The algorithm dilemma Gartner didn't predict – and how to avoid it
Gartner’s tagline for their recent Digital Workplace Summit in London was that by 2020:
“Algorithms will positively alter the behavior of over 1 billion global workers”
Thus they will boost employee engagement and business productivity. This optimistic claim stands in stark contrast to dismal global workplace engagement statistics. Gallup’s 2017 State of the Global Workforce provides a damning picture of a largely disengaged workforce.
Western Europe provided the most startling numbers with only 10% of employees actively engaged in their jobs, a figure which “offers insight into why labor productivity in many European countries trails that in the U.S.” Even the US, the report’s leader in workplace engagement, only managed an engagement rate of 31%.
This productivity loss, combined with a higher rate of employee churn due low engagement, can severely impact the bottom line for businesses. The “good news” according to Gallup is that employers “often need look no further than their workforces” if they commit to “management changes that drive continual development”.
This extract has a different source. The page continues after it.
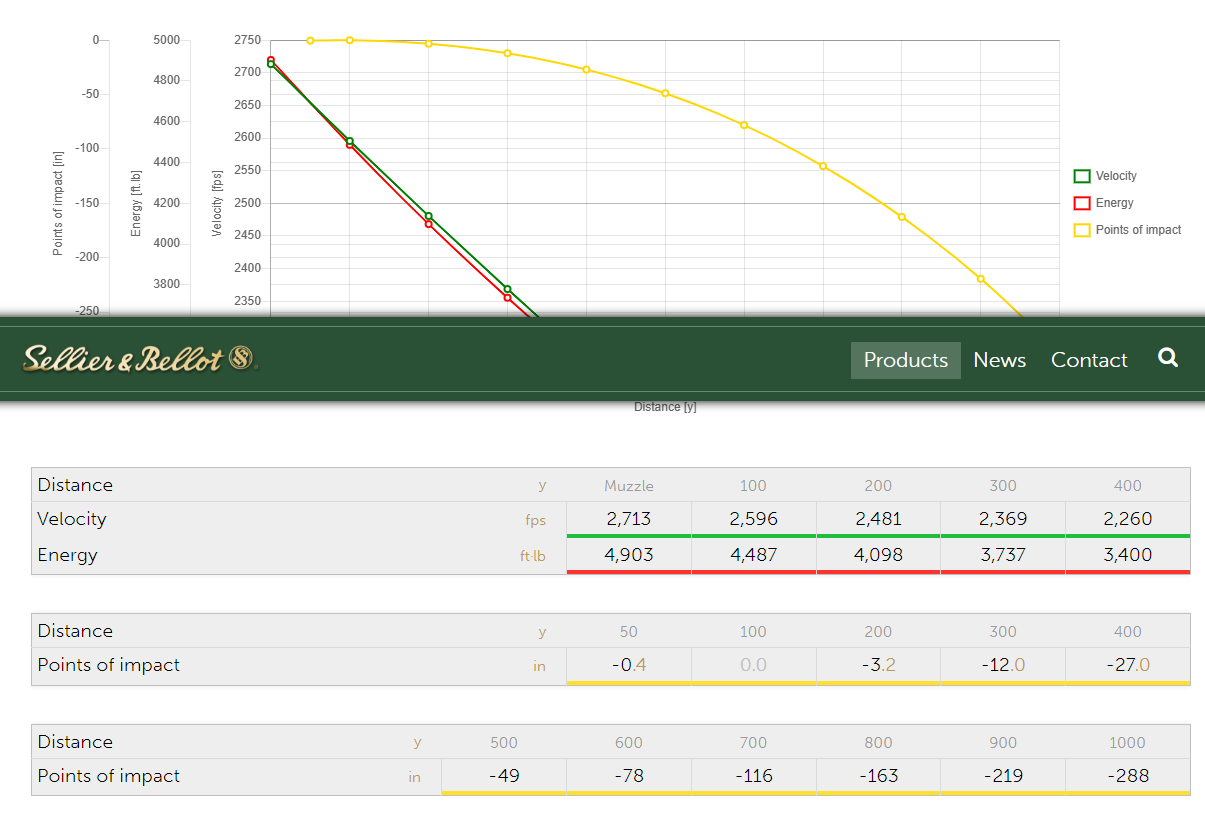Open the Products menu
1205x820 pixels.
(x=906, y=360)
In Gartner’s vision of the future, algorithms have a key role to play in turning engagement around and, to be honest, they probably do. AI and Machine Learning are probably going to be provide managers with tools that can provide insight into how their employees feel about their jobs or help automate tedious work.
Technology isn’t always the solution
They are, however, just tools and their success is entirely dependent on how they’re used. Amazon’s recent HR issues provide a perfect example of this – even a company which prides itself on driving technology forwards can end up being guilty of problematic implementations.
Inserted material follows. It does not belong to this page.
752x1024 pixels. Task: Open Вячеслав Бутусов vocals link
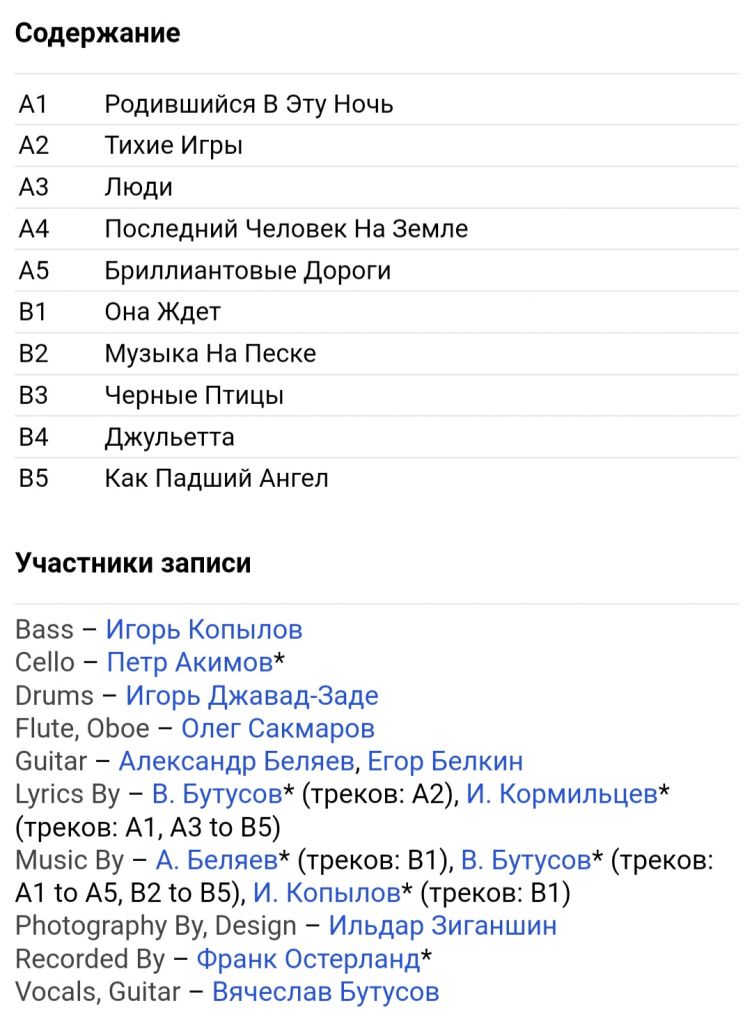(x=326, y=993)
Other recent waves of enterprise software provide other examples. Tools like Slack can certainly boost engagement by giving employees channels for informal collaboration. Yet, as Harvard Business Review research suggests, it can just as easily cause “collaborative overload” by making everyone reachable, all the time, everywhere.
The same goes for digitalization: Giving people digital tools to access the information they need for work should benefit productivity, but it can also lead to digital fragmentation. Research from IDC suggests that this happened, with 61% of knowledge workers having to spend time accessing 4 or more systems on a regular basis to “do their job” and 13% needing to access 11 or more systems.
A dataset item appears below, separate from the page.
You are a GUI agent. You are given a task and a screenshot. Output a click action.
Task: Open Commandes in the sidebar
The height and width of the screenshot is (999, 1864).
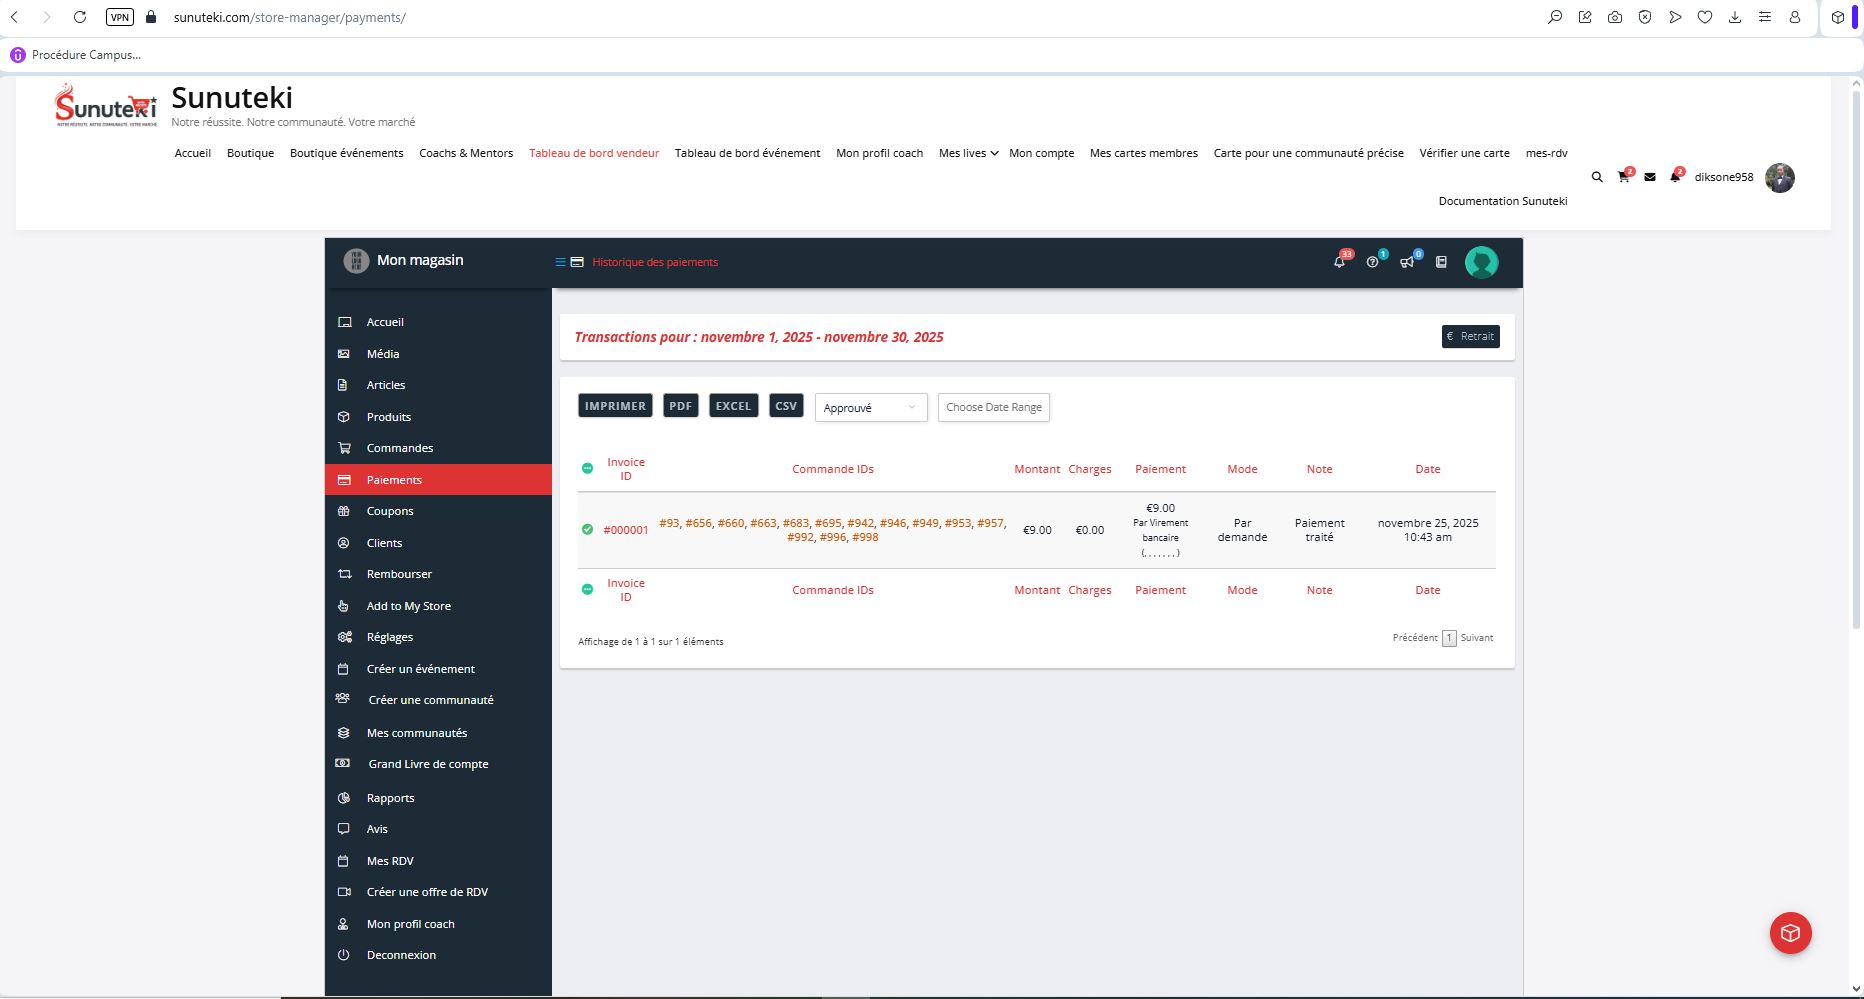(x=399, y=448)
Any technology that has the potential to boost engagement and make people feel happier at work at work can just as easily amplify existing issues with workplace culture. This might sound a bit pessimistic, but it doesn’t mean companies should abandon trying to boost engagement with AI, just as they shouldn’t abandon Slack or cancel their Salesforce or SAP licenses.
Instead, any discussion among CIOs and IT Directors over whether AI has a place in improving engagement needs to start by directly involving the people whose engagement it’s meant to be improving. If machines are to be any use to employees, they need to be designed with humans in mind and implemented through a bottom-up approach.
Start with pain points, end with solutions
What this means in practice is starting with a comprehensive and open analysis of what employees’ pain points actually are and then looking at technology options through the lens of these pain points. The most recent Digital Workplace Awards provides some points on how this might be done, with both winning projects making use of AI for enterprise search and conversation.
One winner described the employee frustrations they found were fairly mundane – having to take a minute and 10 clicks to find a PTO report or cafeteria menu. None of these pain points were especially disastrous, but they add up both in lost time and in workplace frustration. Other found that employees were frustrated with having to install work apps to solve individual problems, or AV systems in meeting rooms that are frustrating to use or never work.
These might sound like small problems, but these kinds of frustrations are often missed or just not fixed. Feedback may only be sought in the context of a performance review, or an exit interview. Customer-facing systems may be improved over internal systems, because of the more obvious ROI. They also aren’t the kind of 'wicked problems' that we envision AI as solving. These aren’t transformative discoveries made through using AI to find hidden patterns in big data, but they are problems that pretty much everyone in an organization will encounter.
An example solution both awards winners found was to make it easier to find information through providing a conversational interface for employees through which they could get answers to workplace problems. This is a pretty limited application of AI, limited to Natural Language Processing and intent recognition, but it went some way to solving the pain points that were raised.
If organizations want AI algorithms to positively impact the behavior of employees they need to start any project with behavior and people first, rather the presupposing a problem and applying technology to fix.